→ **CHALLENGE**:
Retype the rows that run from the line containing "This screenshot has height=196, width=262." through the line containing "Action: click(x=15, y=319)", both included, without changing anything.

→ **A run of records**:
┄┄┄┄┄┄

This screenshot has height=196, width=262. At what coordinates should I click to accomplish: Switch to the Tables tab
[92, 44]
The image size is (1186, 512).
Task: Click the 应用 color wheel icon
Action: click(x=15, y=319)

┄┄┄┄┄┄

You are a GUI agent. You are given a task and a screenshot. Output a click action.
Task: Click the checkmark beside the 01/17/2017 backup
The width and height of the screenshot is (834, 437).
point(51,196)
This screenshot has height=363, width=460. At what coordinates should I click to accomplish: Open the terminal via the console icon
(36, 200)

┄┄┄┄┄┄

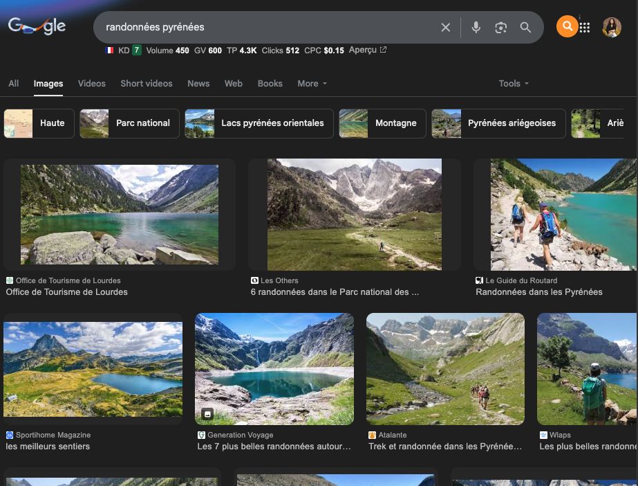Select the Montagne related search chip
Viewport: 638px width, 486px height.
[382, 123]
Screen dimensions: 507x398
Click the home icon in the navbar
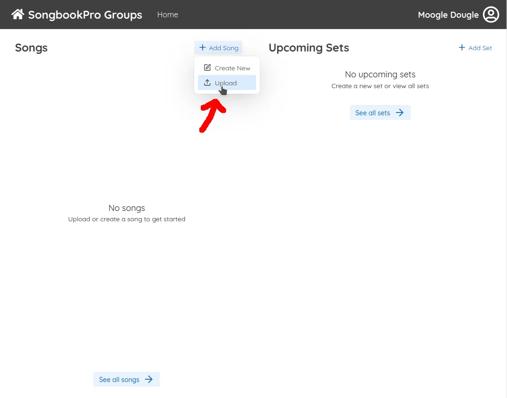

┄┄┄┄┄┄

→ **COMPLETED EXERCISE**:
This screenshot has height=196, width=262. At what coordinates should I click to accomplish: Switch to the Tables tab
[92, 44]
The image size is (1186, 512).
Task: Click the 应用 color wheel icon
Action: click(x=15, y=319)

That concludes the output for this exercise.